For years, mariners had been wondering what lay beyond several wide gaps in the outer Great Barrier Reef, 100 miles off the North Queensland town of Mackay.

It was to become known as Hydrographers Passage - the international gateway to incredibly rich coal fields on Mackay’s doorstep.

Surveying the passage would become a feat of perseverance, charting and navigational skill in the days well before the luxury of GPS.

After months of tedious investigation, the code was cracked by none less than Bond… James Bond. Commander James Bond of the Royal Australian Navy.

On 5 October 1984, Hydrographers Passage appeared on Australian Chart number 821.

Two months later, World Jade, under the command of Captain Bob McKechnie, welcomed aboard pilot Captain Donald Grant and his colleagues Captains John Foley and Eric Whittleton, who steamed into the untested waters.

The rest is history but this bold venture remains a classic example of applying the principles of safety and commercial reality over less advantageous options. 

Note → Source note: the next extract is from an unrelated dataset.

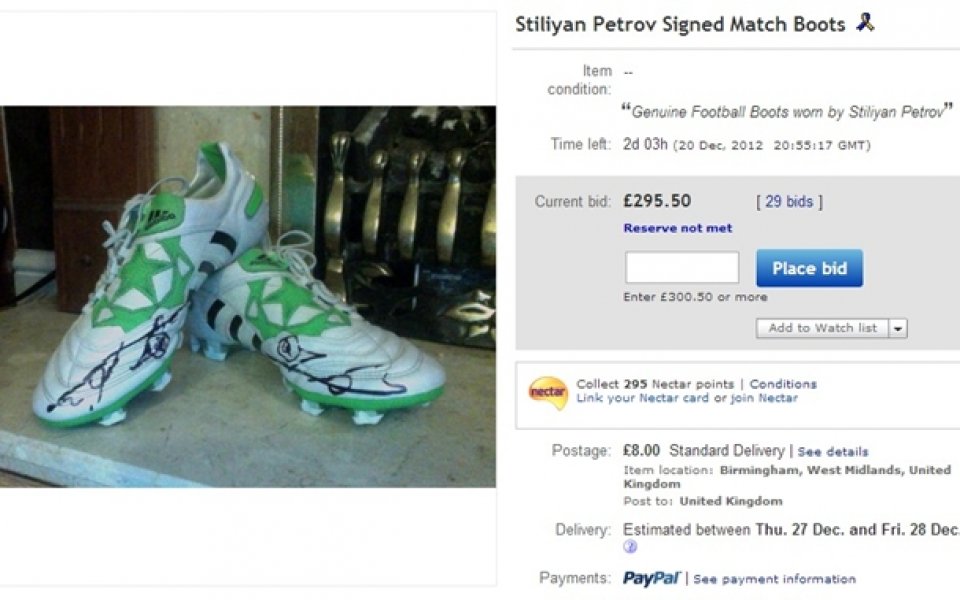Click the signed football boots product photo

point(247,296)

The passage known as ‘Hydro’ has since proven to be one of Australia’s safest - accident and incident free and taking hundreds of miles and millions of dollars off the old routes. But the Great Barrier Reef continues to be an inherent trap for underprepared shippers; especially on the unpredictable and untamed Torres Strait.

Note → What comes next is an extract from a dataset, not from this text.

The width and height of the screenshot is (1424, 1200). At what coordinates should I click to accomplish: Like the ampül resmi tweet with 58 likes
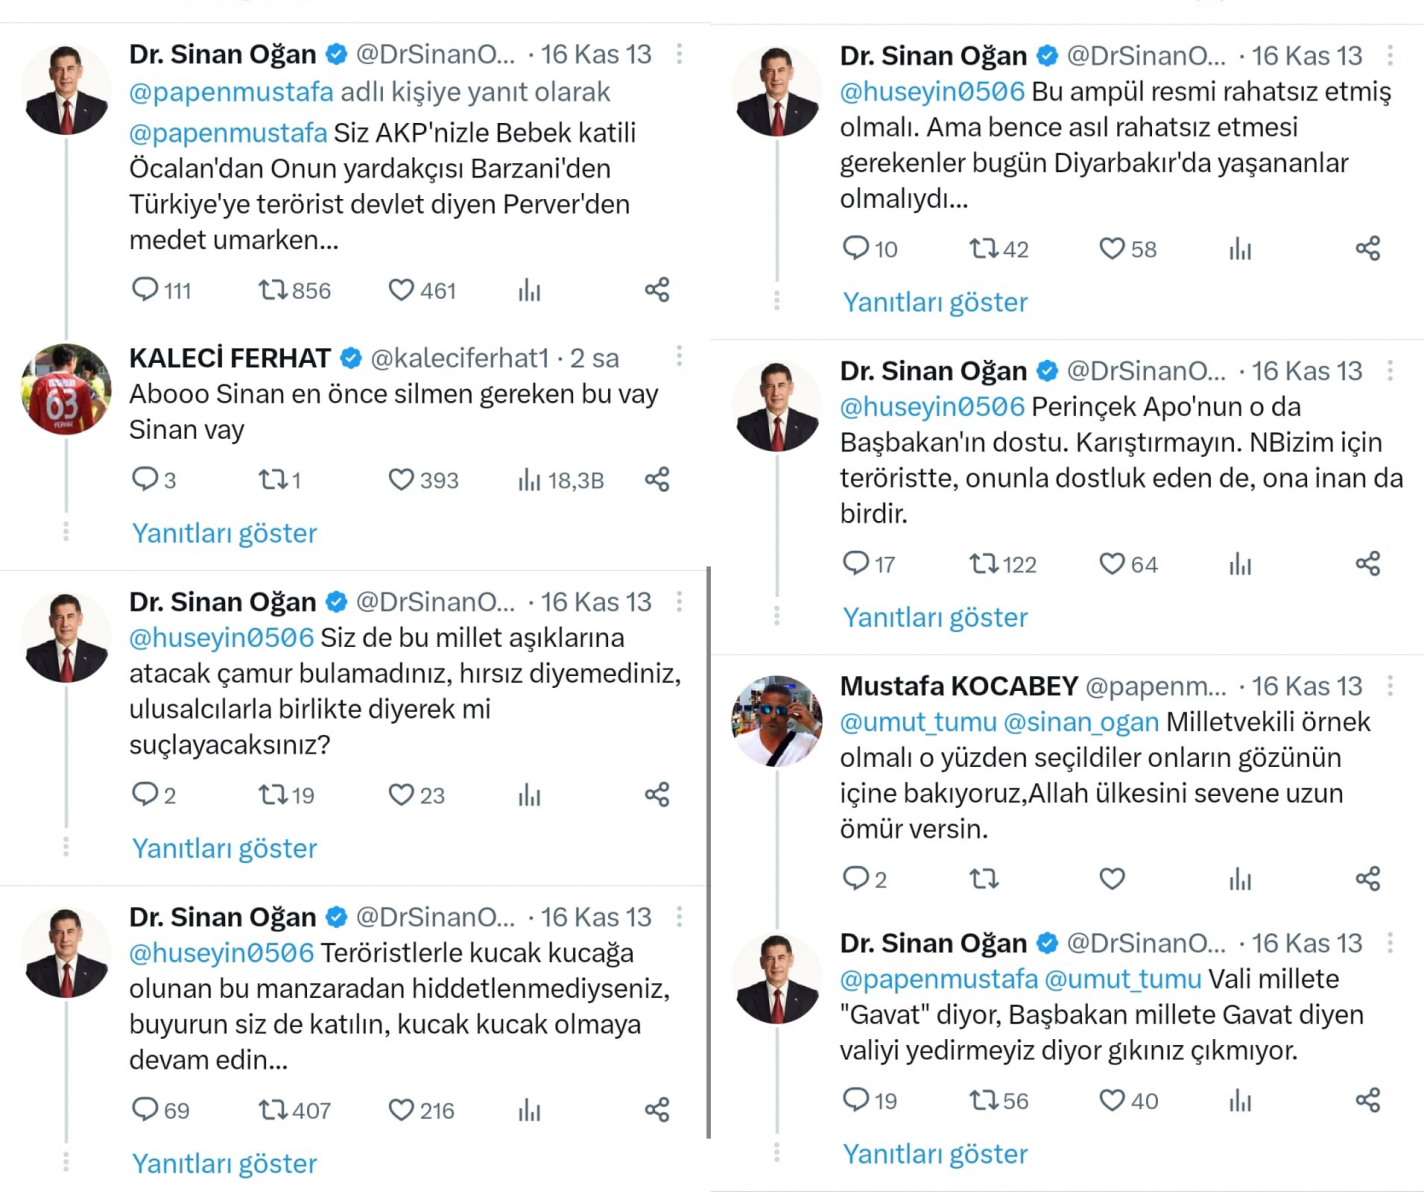coord(1112,248)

While the Australian coal trade has been on bumpy ride in recent times, all official studies indicate a huge growth in the amount of traffic on the Reef in the next two decades, mostly in coal and to a lesser extent LNG and other bulks. Additionally it is believed larger ‘Capesize’ vessels will be required to transport bigger volumes.

Of course, more shipping also increases the inherent risk of accidents and incidents. To offset this danger, new pilotage practices and procedures need to be developed. It’s not just a matter of employing more pilots; they must be equipped with the latest skills and technology.

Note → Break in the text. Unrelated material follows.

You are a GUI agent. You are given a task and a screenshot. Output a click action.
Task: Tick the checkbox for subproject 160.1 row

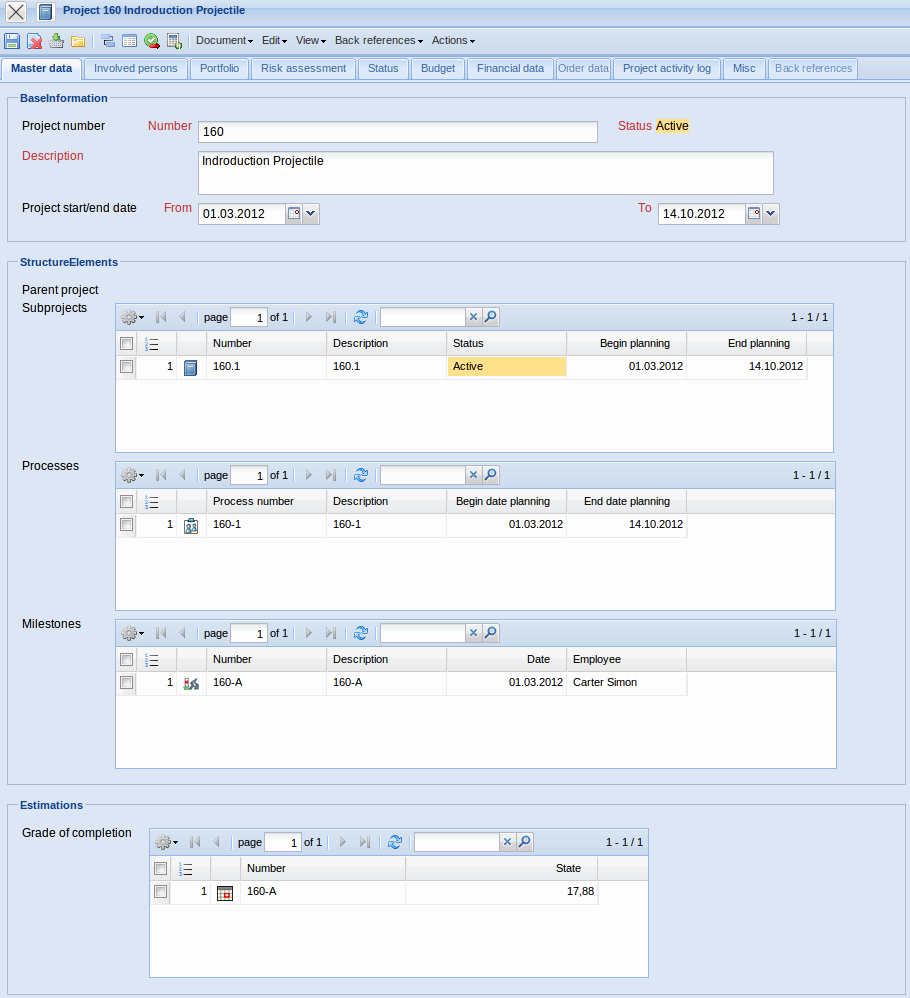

Keeping ahead of the game is the only sure way of managing and limiting emerging risk factors.

Australian Reef Pilots (ARP) is striding ahead with a world-first proactive model Pilotage Operations Safety Management System (POSMS), which overturns traditional ideas about marine safety preparation.

Whereas traditional marine safety planning functions largely by anticipating the 'expected' activity of marine vessels, without detailed consideration for one-off or unlikely incidents, ARP’s project stemmed from an ambition to prepare for catastrophic but rare incidents (low probability/high risk) and limit the devastation to communities, crew, clients and the environment.

Not satisfied with the standard required by the ISO 31000 risk management methodology for Low Probability/High Consequence events, ARP decided on a new model which exceeds this convention. 

With guidance from renowned maritime consultant Captain Ravi Nijjer, ARP tailor-made an unparalleled safety system that is specific to the complex waters of the Great Barrier Reef.

During a year of intensive research, they studied investigation reports from Reef accidents, as well as pilotage and shipping incidents worldwide, drawing on information from other hazardous industries such as aviation, road, rail, medical and offshore oil and gas.

They studied accident investigation reports dating back more than a century and examined academic literature to figure out the most common mistakes and what provoked these miscalculations, including loss of situational awareness, human error, and fatigue or team communication issues.

Armed with a full list of possible risks and situations, ARP ran a series of exercises testing the various scenarios and planning appropriate responses.

The exercises used the training simulator at Smartship Brisbane, which recreates the Prince of Wales Channel, the most complex section of Torres Strait and the Great Barrier Reef.

After months of rigorous testing, the POSMS was born; the industry now has access to a proactive safety program that is specific to Great Barrier Reef and Torres Strait pilotage.

Its development has helped ARP ensure hazards, risks, and risk controls are properly understood and acted upon across the organisation, from the office to the Pilot boat to the bridge.

In the spirit of discovery and growth, ARP has invested heavily in sharing its POSMS across the industry and hopes that it will become an international benchmark for safety management. Commander James Bond would have approved.